European and American bishops have called for all nations to develop a plan to eliminate nuclear weapons from their military arsenals.
A joint declaration from the US Conference of Catholic Bishops and the Conference of European Justice and Peace Commissions called upon the US and European nations to work with other nations to “map out a credible, verifiable and enforceable strategy for the total elimination of nuclear weapons”.
‘Nuclear Disarmament: Seeking Human Security’, released during a UN conference discussing a treaty to prohibit nuclear weapons altogether, says: “The indiscriminate and disproportionate nature of nuclear weapons compel the world to move beyond nuclear deterrence.”
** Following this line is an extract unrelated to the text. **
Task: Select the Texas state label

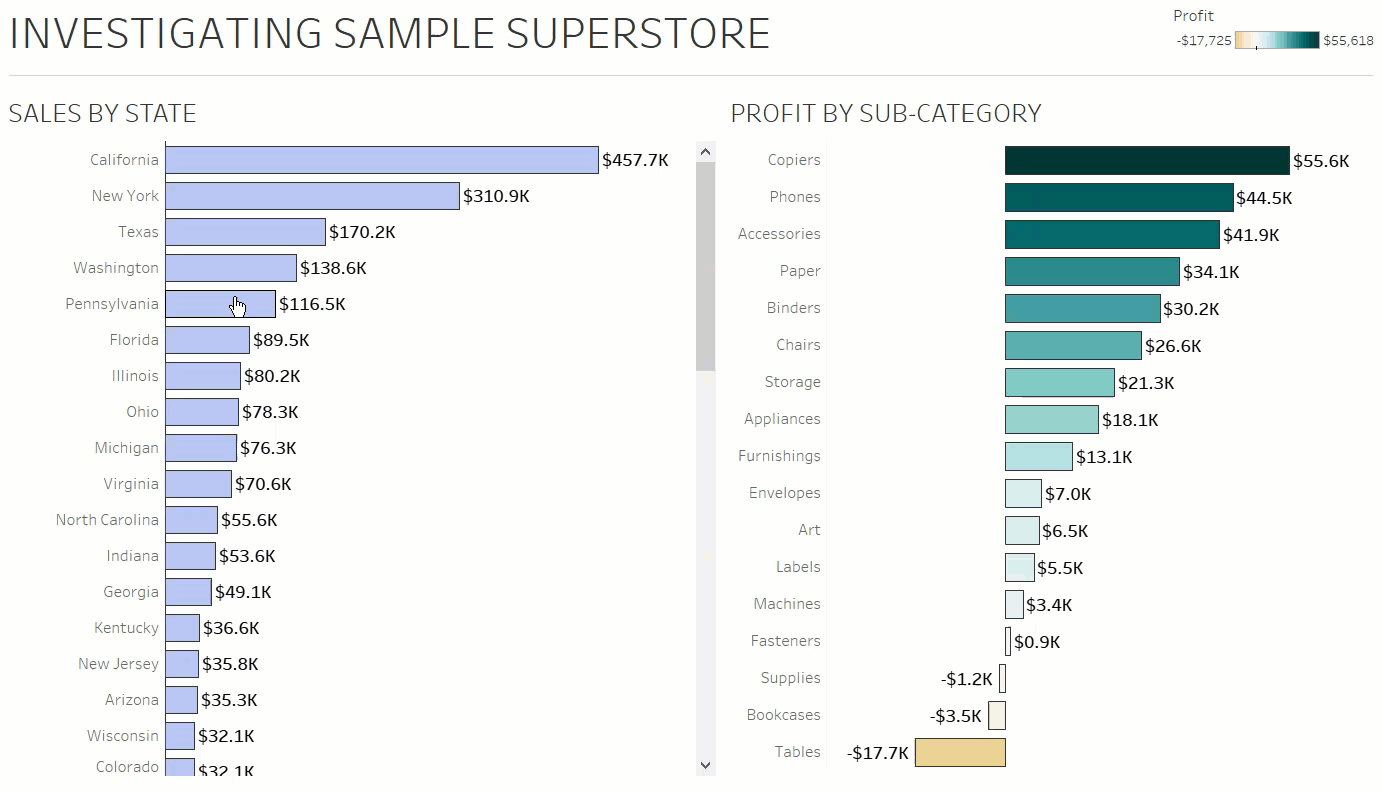Action: (139, 231)
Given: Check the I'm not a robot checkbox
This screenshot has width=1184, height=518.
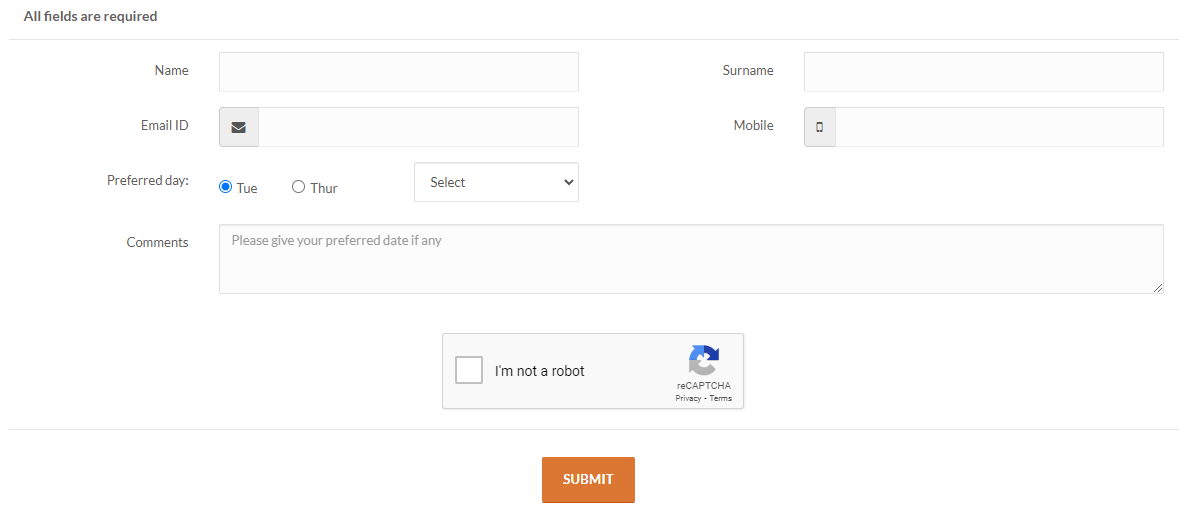Looking at the screenshot, I should coord(469,370).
The declaration was signed by Luxembourg’s Archbishop Jean-Claude Hollerich, president of the Conference of European Justice and Peace Commissions, and Bishop Oscar Cantu of Las Cruces, New Mexico, chairman of the USCCB Committee on International Justice and Peace, who said in a statement: “The teaching of our church, from the catechism to St Pope John Paul II and Pope Francis, about the urgent need for nuclear disarmament is clear,” continuing, “it is time for us to heed this moral imperative and promote human security both within the United States and Europe and globally.”
With 40 states including the US and many European states boycotting the UN negotiations, Dr Cantu said the bishops wanted to highlight the “glaring absence” of nuclear weapons states from the conference.
“The silence gives us some clarity to raise a moral voice, to say, ‘Let’s look from a moral perspective what our priorities are as a nation when we’re looking to invest hundreds of billions of dollars into the update and renewal of the nuclear arsenal,” he said.